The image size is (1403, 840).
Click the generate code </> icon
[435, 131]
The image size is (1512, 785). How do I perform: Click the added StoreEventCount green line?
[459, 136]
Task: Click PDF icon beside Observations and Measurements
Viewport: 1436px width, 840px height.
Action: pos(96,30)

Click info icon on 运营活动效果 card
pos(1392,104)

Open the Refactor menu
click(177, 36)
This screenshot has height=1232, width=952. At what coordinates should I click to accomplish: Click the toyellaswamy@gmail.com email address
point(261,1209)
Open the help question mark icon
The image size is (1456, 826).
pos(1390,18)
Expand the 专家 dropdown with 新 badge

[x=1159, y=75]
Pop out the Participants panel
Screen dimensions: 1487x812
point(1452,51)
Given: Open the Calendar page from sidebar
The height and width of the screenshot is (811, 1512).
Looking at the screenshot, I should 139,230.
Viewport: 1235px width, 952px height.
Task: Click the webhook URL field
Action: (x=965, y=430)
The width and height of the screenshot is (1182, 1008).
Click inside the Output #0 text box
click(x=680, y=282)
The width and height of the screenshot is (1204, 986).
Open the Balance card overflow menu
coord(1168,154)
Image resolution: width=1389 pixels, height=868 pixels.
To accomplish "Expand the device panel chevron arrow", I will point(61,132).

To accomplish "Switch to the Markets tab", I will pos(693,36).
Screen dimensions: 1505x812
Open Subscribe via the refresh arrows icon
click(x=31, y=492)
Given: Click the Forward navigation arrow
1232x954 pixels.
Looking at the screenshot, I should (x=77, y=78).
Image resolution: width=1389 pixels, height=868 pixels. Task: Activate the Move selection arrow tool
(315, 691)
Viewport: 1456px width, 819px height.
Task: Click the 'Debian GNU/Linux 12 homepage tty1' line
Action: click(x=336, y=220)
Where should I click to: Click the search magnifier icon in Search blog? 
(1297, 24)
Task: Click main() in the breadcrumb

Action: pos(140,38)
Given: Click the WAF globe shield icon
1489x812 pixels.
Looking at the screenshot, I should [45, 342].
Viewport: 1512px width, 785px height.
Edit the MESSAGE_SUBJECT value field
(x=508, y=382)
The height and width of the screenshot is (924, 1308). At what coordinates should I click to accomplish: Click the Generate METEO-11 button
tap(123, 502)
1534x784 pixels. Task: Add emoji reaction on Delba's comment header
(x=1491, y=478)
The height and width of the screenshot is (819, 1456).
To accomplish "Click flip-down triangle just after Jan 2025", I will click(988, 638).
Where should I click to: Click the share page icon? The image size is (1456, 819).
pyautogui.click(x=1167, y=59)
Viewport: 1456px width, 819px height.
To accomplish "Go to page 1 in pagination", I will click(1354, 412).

....

# [INSTRUCTIONS TO FOLLOW]
Each line from the one that contains "Given: Click the WAF globe shield icon" through the end of the records must be repeated exactly. No other line belongs in the answer.

# [REPLY TO THE EXERCISE]
Given: Click the WAF globe shield icon
1489x812 pixels.
Looking at the screenshot, I should [45, 342].
Viewport: 1512px width, 785px height.
Edit the MESSAGE_SUBJECT value field
(x=508, y=382)
The height and width of the screenshot is (924, 1308). At what coordinates should I click to accomplish: Click the Generate METEO-11 button
tap(123, 502)
1534x784 pixels. Task: Add emoji reaction on Delba's comment header
(x=1491, y=478)
The height and width of the screenshot is (819, 1456).
To accomplish "Click flip-down triangle just after Jan 2025", I will click(988, 638).
Where should I click to: Click the share page icon? The image size is (1456, 819).
pyautogui.click(x=1167, y=59)
Viewport: 1456px width, 819px height.
To accomplish "Go to page 1 in pagination", I will click(1354, 412).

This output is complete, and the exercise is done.